» **Exercise task**:
Identify every line in the rows that contains the word "Open", and copy each such line in full.

--- Given records ---

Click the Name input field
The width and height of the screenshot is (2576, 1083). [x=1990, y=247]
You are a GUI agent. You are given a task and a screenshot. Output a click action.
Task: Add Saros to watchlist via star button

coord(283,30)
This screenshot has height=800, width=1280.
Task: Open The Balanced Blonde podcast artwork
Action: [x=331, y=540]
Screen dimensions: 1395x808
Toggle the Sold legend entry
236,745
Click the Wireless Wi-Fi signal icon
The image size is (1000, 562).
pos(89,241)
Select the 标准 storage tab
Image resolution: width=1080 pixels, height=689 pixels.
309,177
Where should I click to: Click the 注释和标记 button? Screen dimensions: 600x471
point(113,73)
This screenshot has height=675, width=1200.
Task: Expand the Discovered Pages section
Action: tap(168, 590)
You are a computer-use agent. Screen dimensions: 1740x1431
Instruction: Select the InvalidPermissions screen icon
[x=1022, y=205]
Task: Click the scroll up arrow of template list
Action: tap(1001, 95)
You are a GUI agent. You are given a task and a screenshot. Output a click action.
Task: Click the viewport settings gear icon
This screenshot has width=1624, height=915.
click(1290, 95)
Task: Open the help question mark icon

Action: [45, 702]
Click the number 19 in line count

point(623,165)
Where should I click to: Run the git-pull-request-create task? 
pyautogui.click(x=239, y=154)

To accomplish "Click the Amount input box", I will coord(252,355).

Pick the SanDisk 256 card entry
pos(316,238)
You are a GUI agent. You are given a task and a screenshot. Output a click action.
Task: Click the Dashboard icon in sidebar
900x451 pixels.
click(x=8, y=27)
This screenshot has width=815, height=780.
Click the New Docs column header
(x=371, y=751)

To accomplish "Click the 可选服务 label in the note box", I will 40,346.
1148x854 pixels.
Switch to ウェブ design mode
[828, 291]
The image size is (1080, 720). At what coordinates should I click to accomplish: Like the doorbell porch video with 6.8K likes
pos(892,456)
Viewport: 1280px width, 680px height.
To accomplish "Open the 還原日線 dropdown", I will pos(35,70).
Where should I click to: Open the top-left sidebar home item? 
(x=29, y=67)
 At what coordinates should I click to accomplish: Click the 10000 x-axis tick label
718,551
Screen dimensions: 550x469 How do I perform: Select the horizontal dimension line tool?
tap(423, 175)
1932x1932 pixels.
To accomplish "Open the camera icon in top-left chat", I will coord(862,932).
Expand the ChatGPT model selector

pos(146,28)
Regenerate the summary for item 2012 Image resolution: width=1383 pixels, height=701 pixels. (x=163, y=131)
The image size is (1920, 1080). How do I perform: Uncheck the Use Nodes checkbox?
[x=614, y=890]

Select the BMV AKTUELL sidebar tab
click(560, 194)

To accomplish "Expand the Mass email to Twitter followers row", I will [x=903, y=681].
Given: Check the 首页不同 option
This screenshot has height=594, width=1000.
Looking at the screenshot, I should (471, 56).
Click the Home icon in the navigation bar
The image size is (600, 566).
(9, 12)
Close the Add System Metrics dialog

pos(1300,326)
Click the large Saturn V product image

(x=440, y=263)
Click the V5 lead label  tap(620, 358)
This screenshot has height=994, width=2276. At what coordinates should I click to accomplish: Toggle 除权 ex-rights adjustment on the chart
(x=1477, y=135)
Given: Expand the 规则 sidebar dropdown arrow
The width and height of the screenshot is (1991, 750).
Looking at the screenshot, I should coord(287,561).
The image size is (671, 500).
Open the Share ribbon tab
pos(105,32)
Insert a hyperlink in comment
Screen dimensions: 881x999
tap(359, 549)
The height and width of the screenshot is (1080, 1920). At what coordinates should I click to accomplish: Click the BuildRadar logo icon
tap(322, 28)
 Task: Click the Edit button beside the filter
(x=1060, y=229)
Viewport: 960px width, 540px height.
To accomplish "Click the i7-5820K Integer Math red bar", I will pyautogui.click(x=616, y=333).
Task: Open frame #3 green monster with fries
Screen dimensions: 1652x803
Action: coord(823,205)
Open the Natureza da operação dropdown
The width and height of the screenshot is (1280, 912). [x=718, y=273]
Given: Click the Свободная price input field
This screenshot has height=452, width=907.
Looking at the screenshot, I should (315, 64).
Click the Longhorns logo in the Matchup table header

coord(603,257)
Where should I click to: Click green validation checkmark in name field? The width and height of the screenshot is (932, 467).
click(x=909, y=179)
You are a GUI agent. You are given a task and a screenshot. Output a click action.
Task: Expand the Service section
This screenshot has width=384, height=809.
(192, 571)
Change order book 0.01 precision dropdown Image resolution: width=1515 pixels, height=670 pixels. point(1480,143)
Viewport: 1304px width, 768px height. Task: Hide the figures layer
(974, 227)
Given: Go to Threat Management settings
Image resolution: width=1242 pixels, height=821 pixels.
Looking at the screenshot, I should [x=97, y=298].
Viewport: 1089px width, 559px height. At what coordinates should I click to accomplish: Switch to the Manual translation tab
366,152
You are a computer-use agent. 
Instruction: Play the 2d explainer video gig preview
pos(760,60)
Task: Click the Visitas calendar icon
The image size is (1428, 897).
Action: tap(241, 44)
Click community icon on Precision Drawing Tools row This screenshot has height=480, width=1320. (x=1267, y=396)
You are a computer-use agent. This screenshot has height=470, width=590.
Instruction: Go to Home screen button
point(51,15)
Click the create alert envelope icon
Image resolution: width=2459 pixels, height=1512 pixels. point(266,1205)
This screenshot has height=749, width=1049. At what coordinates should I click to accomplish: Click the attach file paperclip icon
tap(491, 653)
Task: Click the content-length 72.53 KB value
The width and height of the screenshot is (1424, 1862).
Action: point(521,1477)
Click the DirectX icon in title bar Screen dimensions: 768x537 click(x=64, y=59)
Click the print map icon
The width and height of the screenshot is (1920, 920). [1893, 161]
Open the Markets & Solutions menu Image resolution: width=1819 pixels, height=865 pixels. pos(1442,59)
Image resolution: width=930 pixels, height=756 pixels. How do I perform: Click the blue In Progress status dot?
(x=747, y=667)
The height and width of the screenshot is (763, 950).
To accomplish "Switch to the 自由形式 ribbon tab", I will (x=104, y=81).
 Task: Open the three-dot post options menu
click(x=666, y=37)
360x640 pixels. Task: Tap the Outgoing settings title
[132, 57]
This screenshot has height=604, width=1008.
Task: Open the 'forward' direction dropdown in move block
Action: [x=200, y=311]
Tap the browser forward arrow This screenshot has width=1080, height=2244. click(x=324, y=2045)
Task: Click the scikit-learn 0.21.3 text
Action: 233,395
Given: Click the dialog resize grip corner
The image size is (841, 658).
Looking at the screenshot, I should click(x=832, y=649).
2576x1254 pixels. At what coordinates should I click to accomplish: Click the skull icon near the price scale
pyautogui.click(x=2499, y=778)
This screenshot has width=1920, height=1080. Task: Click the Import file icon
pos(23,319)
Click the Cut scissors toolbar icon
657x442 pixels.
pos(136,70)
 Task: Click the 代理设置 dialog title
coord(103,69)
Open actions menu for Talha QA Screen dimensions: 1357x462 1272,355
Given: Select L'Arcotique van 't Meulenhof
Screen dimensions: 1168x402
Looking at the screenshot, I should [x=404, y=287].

---

» **Result of the task**:
Task: Open The Balanced Blonde podcast artwork
Task: Open the help question mark icon
To accomplish "Open the 還原日線 dropdown", I will pos(35,70).
Where should I click to: Open the top-left sidebar home item? 
To accomplish "Open the camera icon in top-left chat", I will coord(862,932).
Open the Share ribbon tab
Task: Open frame #3 green monster with fries
Open the Natureza da operação dropdown
Open the Markets & Solutions menu Image resolution: width=1819 pixels, height=865 pixels. pos(1442,59)
 Task: Open the three-dot post options menu
Task: Open the 'forward' direction dropdown in move block
Open actions menu for Talha QA Screen dimensions: 1357x462 1272,355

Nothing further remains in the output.